— START OF DATASET ENTRIES —

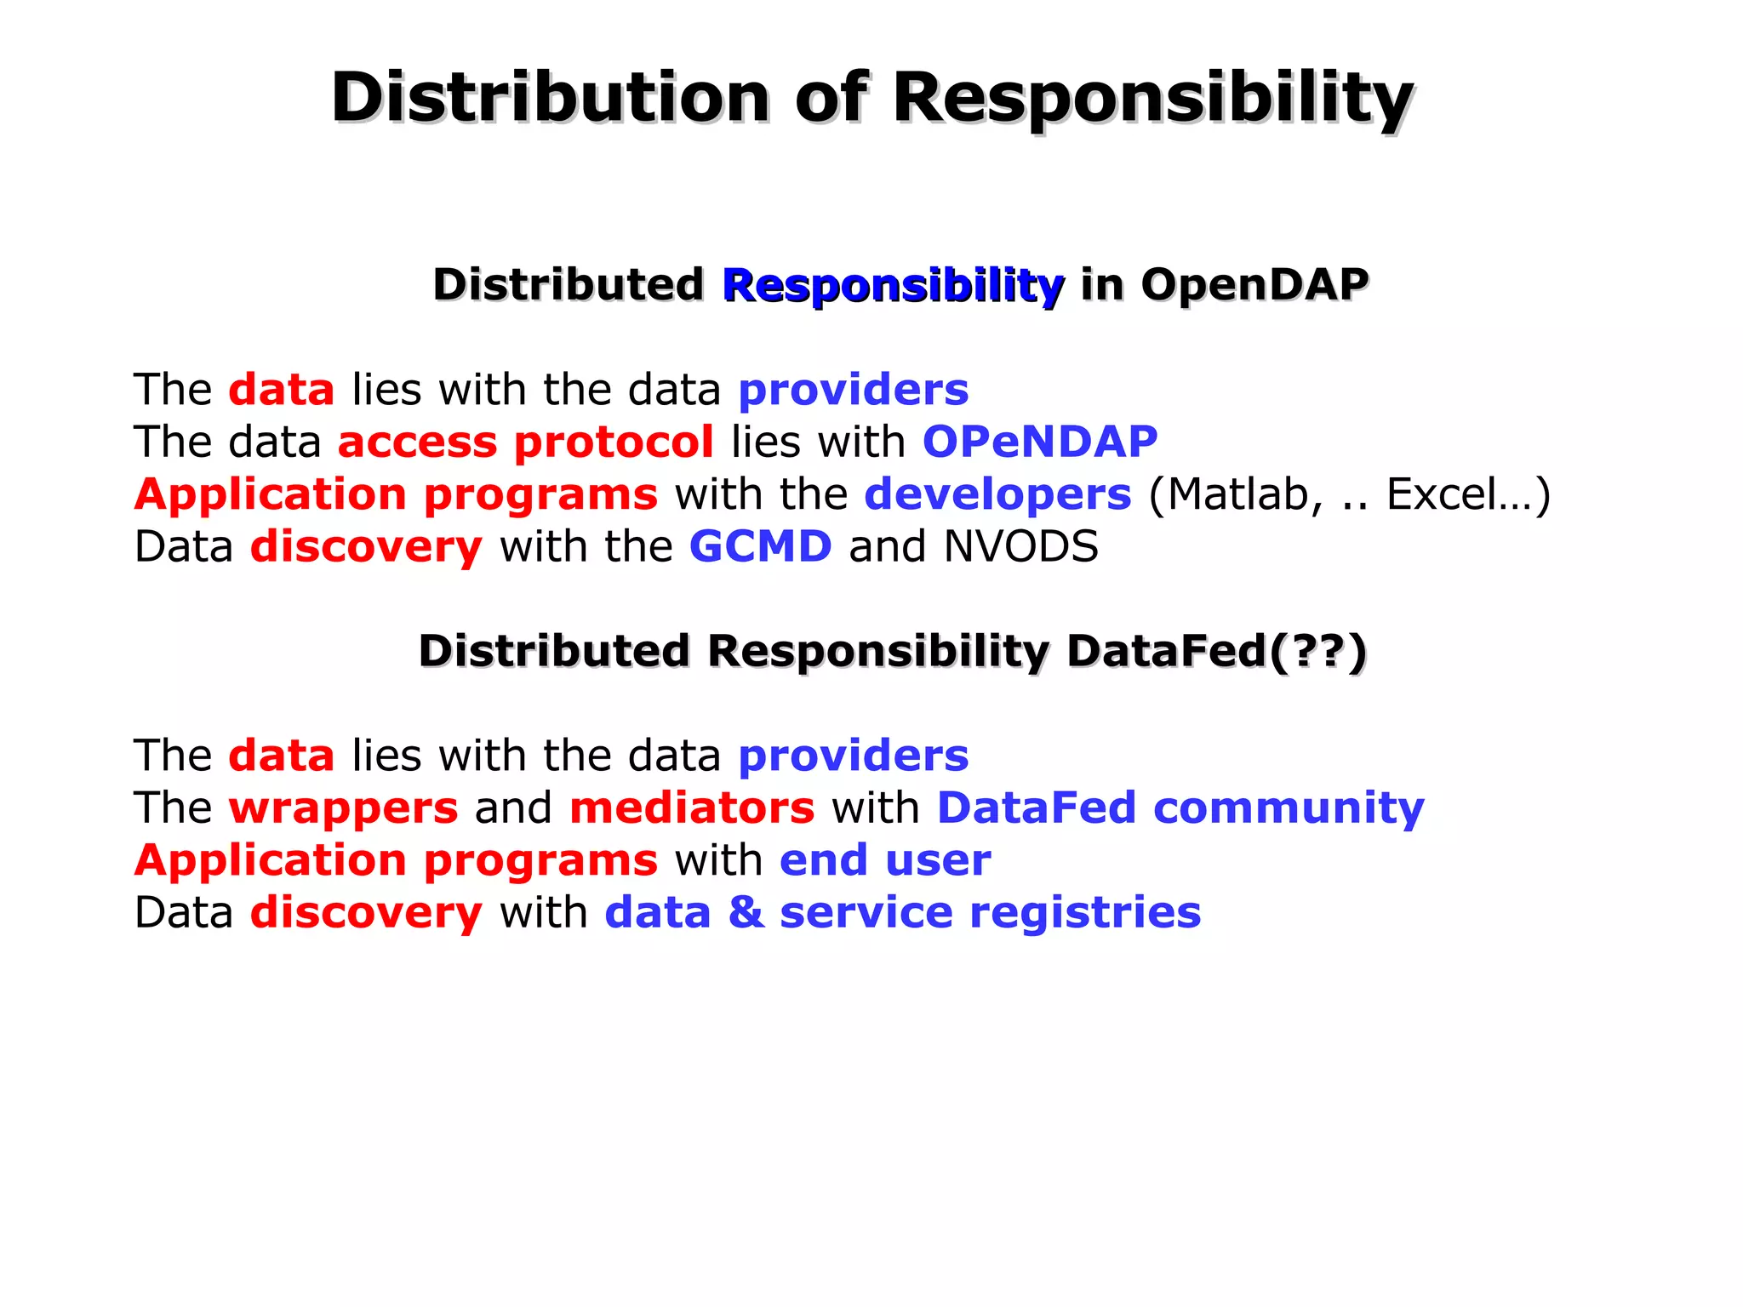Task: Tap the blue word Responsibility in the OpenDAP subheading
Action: (893, 285)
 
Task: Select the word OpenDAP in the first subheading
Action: (1254, 284)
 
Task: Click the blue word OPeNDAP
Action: (1040, 442)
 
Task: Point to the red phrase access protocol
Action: (525, 442)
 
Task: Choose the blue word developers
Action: (997, 494)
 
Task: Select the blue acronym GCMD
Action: (760, 546)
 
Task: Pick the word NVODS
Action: (1020, 546)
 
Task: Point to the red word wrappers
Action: (343, 808)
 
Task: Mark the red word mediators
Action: (692, 808)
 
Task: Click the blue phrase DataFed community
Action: (1180, 808)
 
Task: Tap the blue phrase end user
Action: (885, 860)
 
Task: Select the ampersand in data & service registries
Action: (746, 912)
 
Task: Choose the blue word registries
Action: (1085, 912)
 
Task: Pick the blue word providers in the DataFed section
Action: (853, 756)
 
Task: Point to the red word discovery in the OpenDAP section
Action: (366, 546)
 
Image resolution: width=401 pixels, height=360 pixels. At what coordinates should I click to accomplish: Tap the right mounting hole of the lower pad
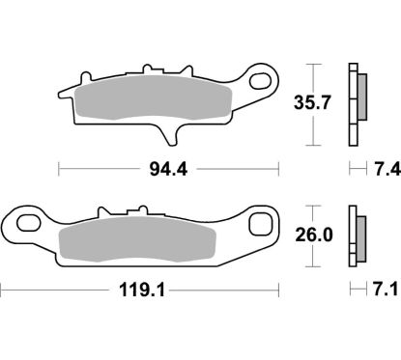[x=258, y=225]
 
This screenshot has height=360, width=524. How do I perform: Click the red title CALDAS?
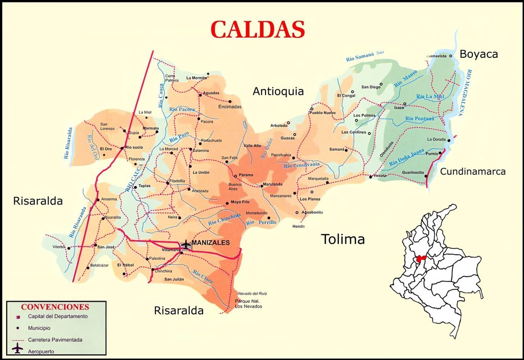pos(258,30)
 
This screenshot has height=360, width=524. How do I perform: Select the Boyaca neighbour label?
pos(478,54)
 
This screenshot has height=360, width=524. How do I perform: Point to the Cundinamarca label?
pos(473,171)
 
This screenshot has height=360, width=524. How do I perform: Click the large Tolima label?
pos(342,239)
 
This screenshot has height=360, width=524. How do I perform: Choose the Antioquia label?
pos(278,91)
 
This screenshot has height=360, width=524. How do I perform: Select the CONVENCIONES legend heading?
pos(55,307)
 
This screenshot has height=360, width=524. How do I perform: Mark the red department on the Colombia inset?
pos(421,259)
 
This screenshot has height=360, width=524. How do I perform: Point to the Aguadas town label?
pos(211,93)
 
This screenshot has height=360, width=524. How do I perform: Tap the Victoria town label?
pos(380,176)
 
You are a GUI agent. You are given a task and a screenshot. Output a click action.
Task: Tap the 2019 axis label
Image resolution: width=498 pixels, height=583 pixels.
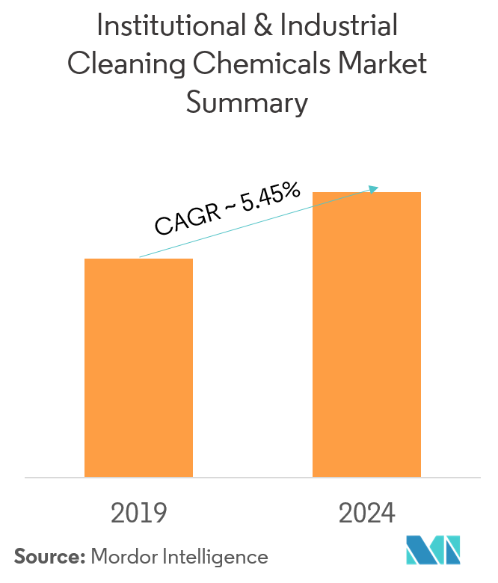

— END OF DATASET ENTRIES —

## TASK DIRECTIONS
Please rewrite all of the records above, changing "label" to "caption" everywhere and keeping everything else the same. Leave out the pictures.

## COMPLETED TASK
Task: Tap the blue word Responsibility in the OpenDAP subheading
Action: (893, 285)
 
Task: Select the word OpenDAP in the first subheading
Action: (1254, 284)
 
Task: Click the blue word OPeNDAP
Action: (1040, 442)
 
Task: Point to the red phrase access protocol
Action: (525, 442)
 
Task: Choose the blue word developers
Action: (997, 494)
 
Task: Select the blue acronym GCMD
Action: (760, 546)
 
Task: Pick the word NVODS
Action: (1020, 546)
 
Task: Point to the red word wrappers
Action: (343, 808)
 
Task: Mark the red word mediators
Action: (692, 808)
 
Task: Click the blue phrase DataFed community
Action: (1180, 808)
 
Task: Tap the blue phrase end user
Action: (885, 860)
 
Task: Select the ampersand in data & service registries
Action: (746, 912)
 
Task: Choose the blue word registries
Action: (1085, 912)
 
Task: Pick the blue word providers in the DataFed section
Action: (853, 756)
 
Task: Point to the red word discovery in the OpenDAP section
Action: (366, 546)
 
Image resolution: width=401 pixels, height=360 pixels. At what coordinates should I click to accomplish: Tap the right mounting hole of the lower pad
[x=258, y=225]
 
This screenshot has height=360, width=524. How do I perform: Click the red title CALDAS?
pos(258,30)
 
This screenshot has height=360, width=524. How do I perform: Select the Boyaca neighbour caption?
pos(478,54)
 
This screenshot has height=360, width=524. How do I perform: Point to the Cundinamarca caption?
pos(473,171)
 
This screenshot has height=360, width=524. How do I perform: Click the large Tolima caption?
pos(342,239)
 
This screenshot has height=360, width=524. How do I perform: Choose the Antioquia caption?
pos(278,91)
 
This screenshot has height=360, width=524. How do I perform: Select the CONVENCIONES legend heading?
pos(55,307)
 
This screenshot has height=360, width=524. How do I perform: Mark the red department on the Colombia inset?
pos(421,259)
 
This screenshot has height=360, width=524. How do I perform: Point to the Aguadas town caption?
pos(211,93)
 
This screenshot has height=360, width=524. How do I perform: Tap the Victoria town caption?
pos(380,176)
 
You are a GUI agent. You are given a task and a screenshot. Output a click action.
Task: Tap the 2019 axis caption
Image resolution: width=498 pixels, height=583 pixels.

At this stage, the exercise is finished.